Ramage jumped down to be met by the innkeeper, anxious to serve sherry, cocoa, coffee, ale or whatever the gentleman fancied. The gentleman, stiff and bored, his thoughts suspended somewhere between Palace Street and the number three dock at Chatham, wanted to be left alone. The bishop called for "A cool mug of ale, my good man," and the ostlers led up the fresh horses.

Soon after the carriage had started again, the bishop belched contentedly as he dozed, and then wakened to assault the basket once more and continued eating until they had gone through Crayford and were pulling in at The Bull at Dartford to change the horses. Ramage walked round the carriage a few times and soon after they began moving again the bishop was snoring stertorously, lulled by more beer rather than the rough road.

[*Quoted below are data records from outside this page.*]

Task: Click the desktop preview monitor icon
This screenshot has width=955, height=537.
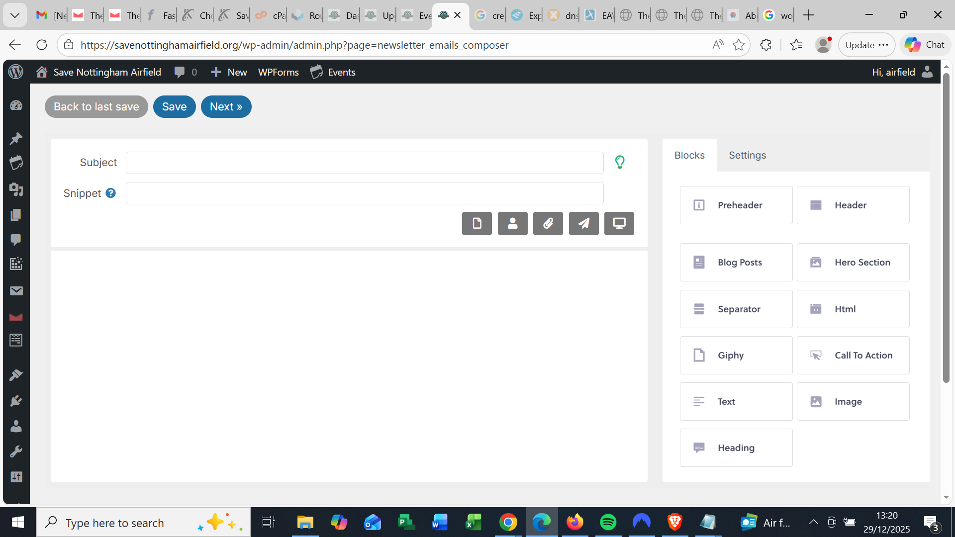Action: point(619,223)
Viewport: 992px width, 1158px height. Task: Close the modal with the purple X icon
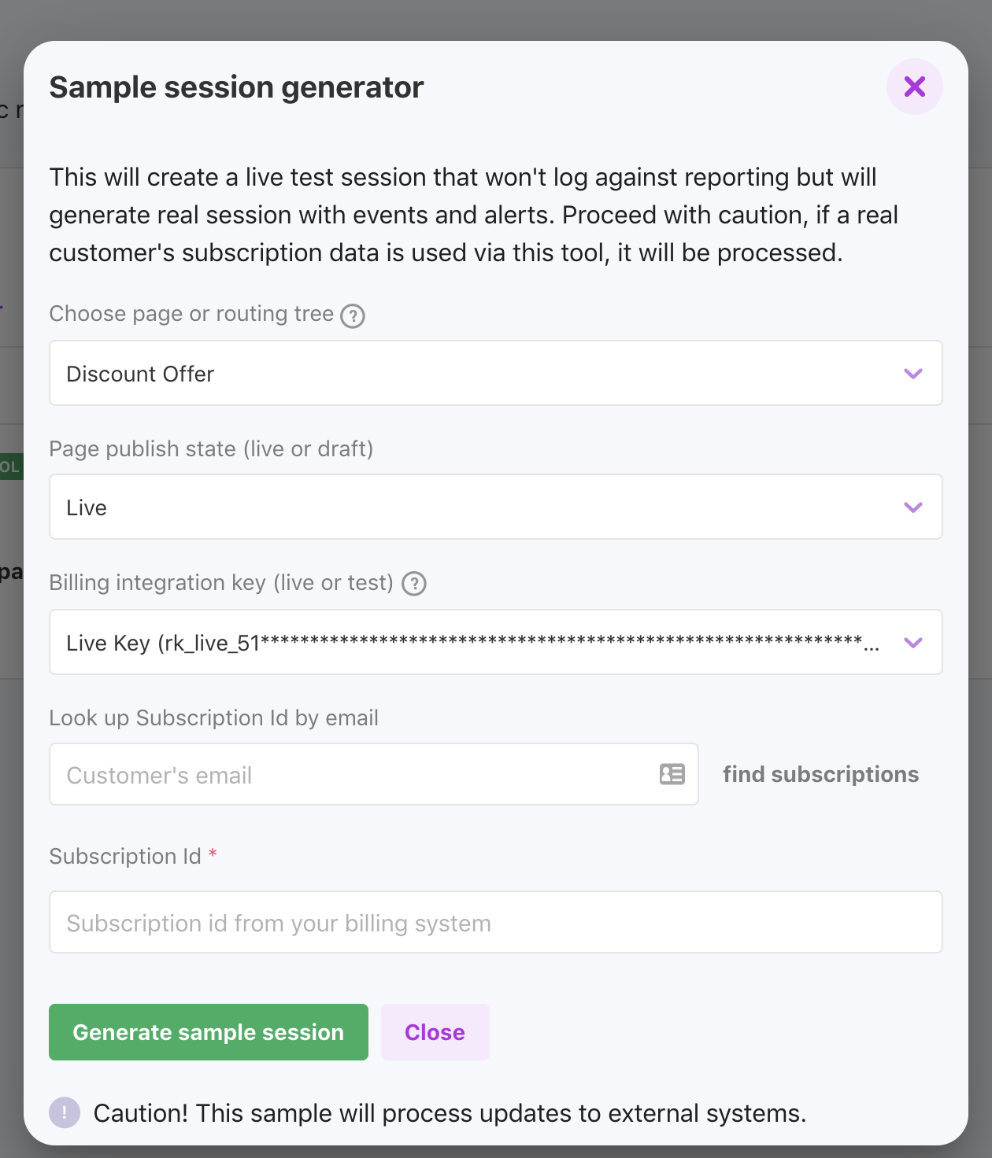[914, 87]
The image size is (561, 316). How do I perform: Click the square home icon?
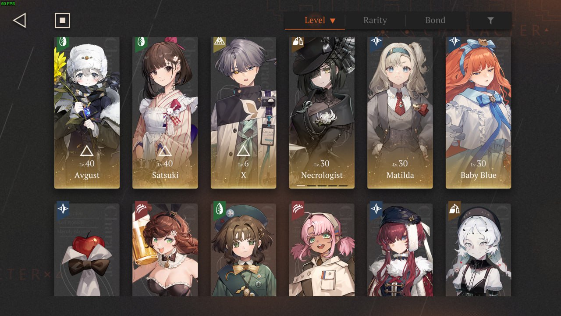point(62,20)
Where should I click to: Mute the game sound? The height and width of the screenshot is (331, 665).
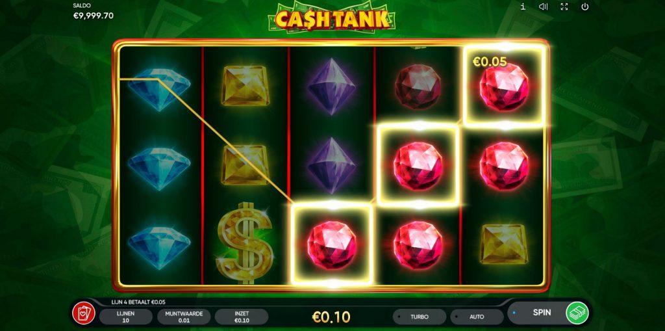pos(544,7)
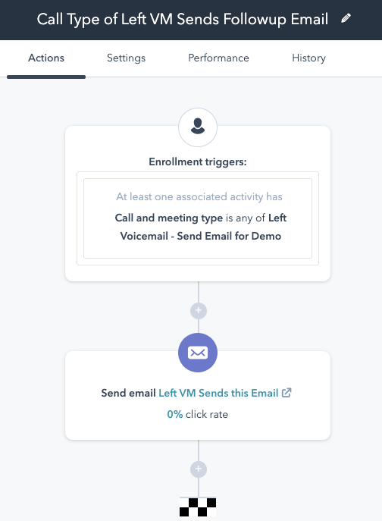This screenshot has height=521, width=382.
Task: Click the workflow title text in header
Action: 183,19
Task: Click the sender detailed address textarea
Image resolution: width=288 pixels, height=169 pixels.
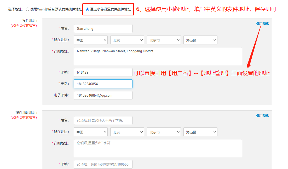Action: (158, 56)
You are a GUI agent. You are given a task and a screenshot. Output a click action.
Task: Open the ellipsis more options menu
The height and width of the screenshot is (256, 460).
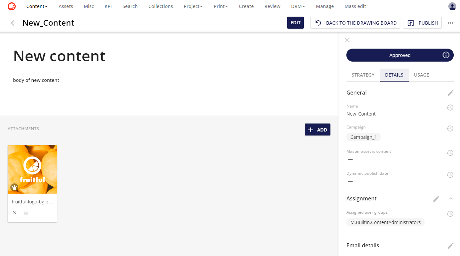pyautogui.click(x=450, y=23)
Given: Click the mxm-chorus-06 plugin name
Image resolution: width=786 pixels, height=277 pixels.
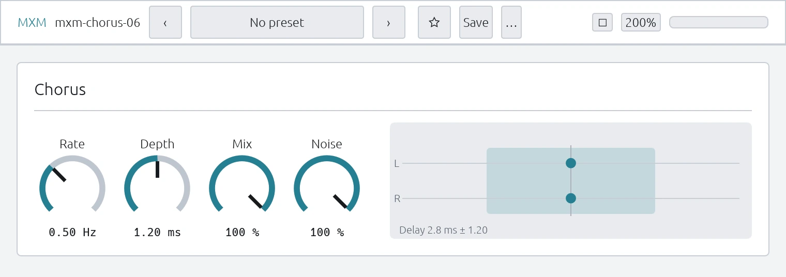Looking at the screenshot, I should click(97, 22).
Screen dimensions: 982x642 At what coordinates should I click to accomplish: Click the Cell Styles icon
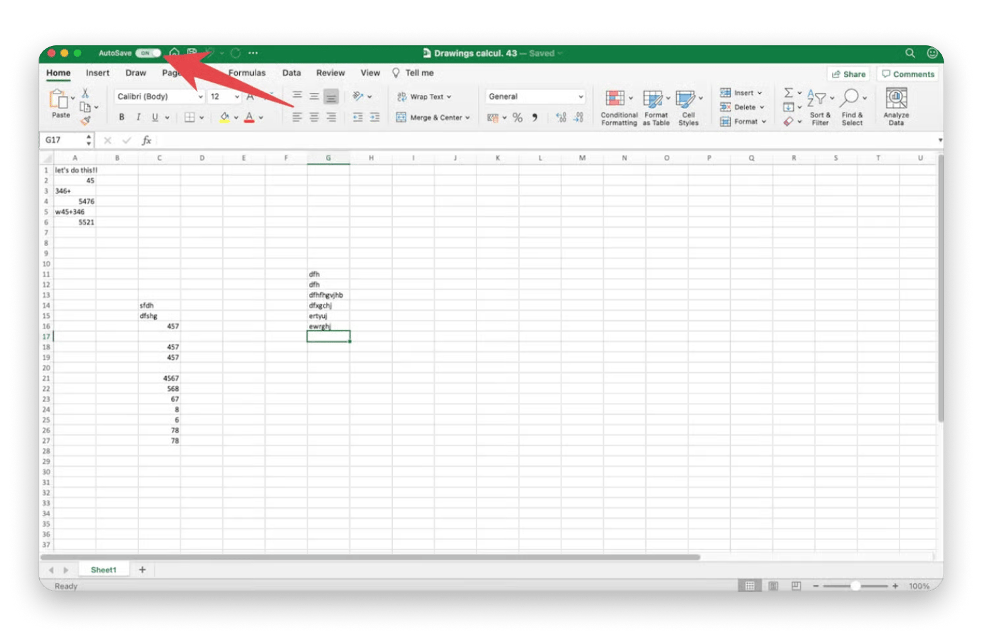click(686, 99)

Horns Cross (curious, he remembered a village of the same name in Devon), then Northfleet and Gravesend, the brown muddy Thames running alongside. The driver had barely started the horses pulling out of Gravesend when he had to stop at the first of the turnpikes, at Chalk Street. Like a thousand coachmen before him, he swore as he fished in his pocket for the coins to pay the tollkeeper.

Not far, not far, Ramage thought thankfully; the next village of any note is called Halfway House, though Ramage was puzzled by the name. It was certainly not halfway between London and Rochester. Perhaps between Gravesend and the Medway at Rochester?

The bishop woke up, grunted and made another foray into his basket, cursing a fly which was anxious to spend a few minutes on a crumb clinging to the bishop's chin. "Ha, soon be at Gad's Hill," he said, raising his head momentarily from the basket.